Journal Staff Writer

Artist Used Nuke Scraps for Protest
Tony Price's humor, materials worked on many levels, curator says

Journal Staff Writer

Tony Price used to swear someone had made the pieces of metal at the salvage yard at Los Alamos National Laboratory just for him.
The late Santa Fe sculptor would take thoserelics of nuclear weapons production and craft them into fierce-looking statements against nuclear proliferation.
"Tony had this uncanny ability to see how these different parts could combine to produce a sculpture of a certain shape or form," said longtime friend and curator James Rutherford. "He didn't manipulate them - he really just assembled them as he found them in the yard. But the end result looked like someone had made this part just for that purpose."
Rutherford is the curator of "Tony Price: Atomic Art," a new show opening Friday and lasting through May 16 at the Museum of Fine Arts in Santa Fe.
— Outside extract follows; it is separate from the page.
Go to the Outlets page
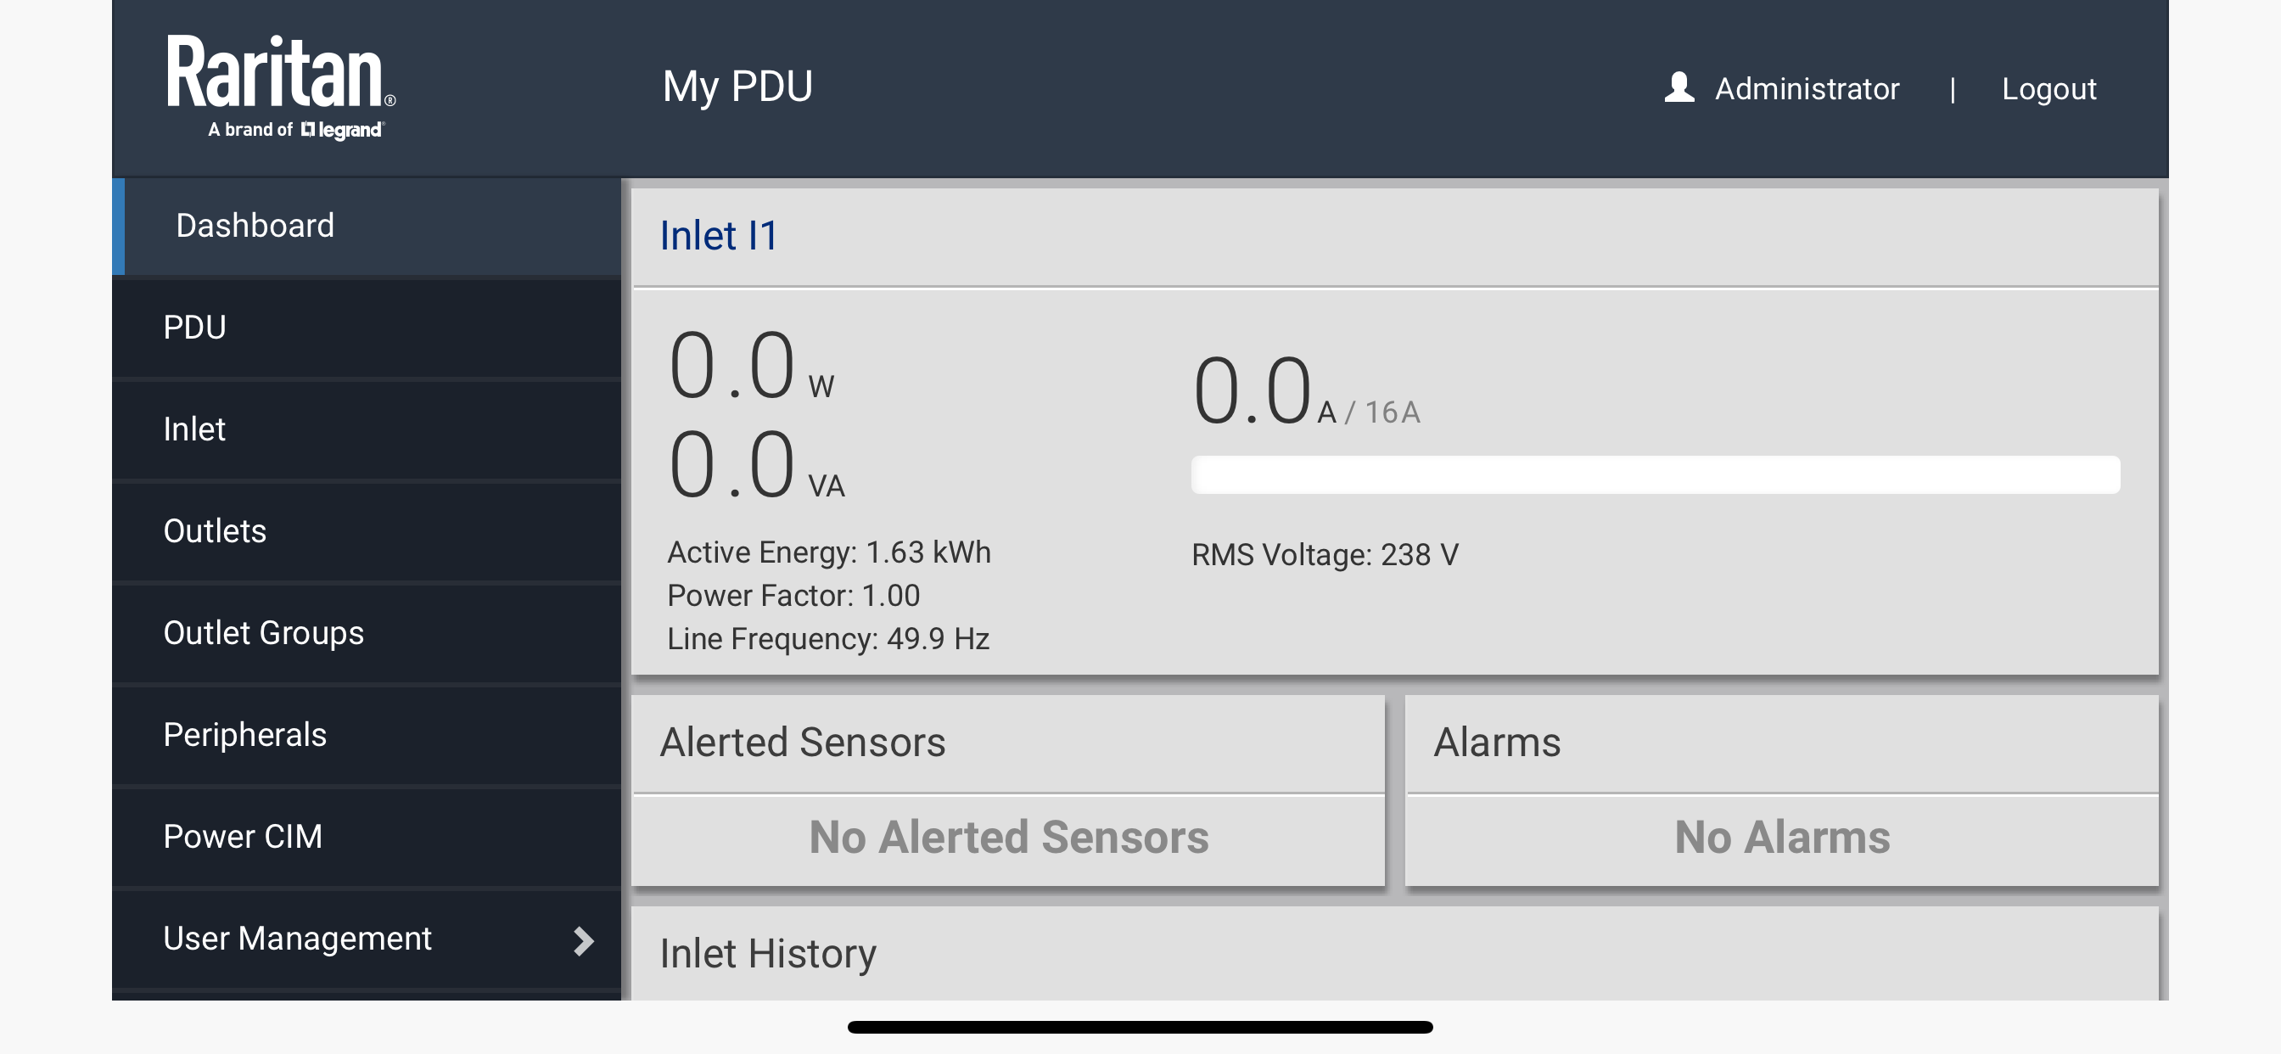 (367, 531)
Price, who died in 2000 at age 63, had many devoted followers in the anti- nuke 1980s and remains a counterculture icon today, said Rutherford.
"People just GET his work when they understand the materials he's working with," he said. "He has a sardonic and satirical sense of humor that allows the viewers to experience his message on so many different levels, rather than as a purely political statement."
The authenticity of the materials Price used were key to the power of his work, said Rutherford an Albuquerque native who knew Price for more than 20 years and curated several of his shows.
In the 1980s, Los Alamos National Laboratory was required by law to sell its salvage to the public. In those days, much of the metal were scraps left over from actual nuclear tests, said Rutherford.
The dialogue Tony had with the materials was unique to him and certainly unique to New Mexico. This is art that could not have been made anywhere else," he said.
"Los Alamos, to me, was finding a place of just raw, pure materials and fantastically, beautifully shaped metals," explained Price in one of his writings. "I found it a perfect mountain of art to experiment with, to create with, and I'd go out looking for specific parts and sometimes there it'd be, right there, just as if hundreds of men had machined these things for hundreds of hours and carted it out and dumped it right there in front of my feet."
Much of Price's appeal lay in his ability to turn something negative into something positive, said Rutherford. "He really felt he could balance out the demonic forces of the bomb with the positive forces of art," he said.
That quality even drew the attention of the Dalai Lama, who visited New Mexico and saw Price's work in 1991. "He has done something useful with something that is not useful," observed the peace-loving Tibetan leader.
Though Price showed his work in New York City and Santa Fe, he was not a big star within traditional art circles. His work appeared at the New Mexico Governor's Gallery, BioSphere 2 and the Shidoni Sculpture Garden in Tesuque
"All through Tony's career he received a lot more attention from the media and the public than from the art world," said Rutherford. "He didn't go after museum or gallery representation. He was more interested in connecting with the public and his viewers and as a result, I think his work transcends a lot of the traditional labels or categories of the art world."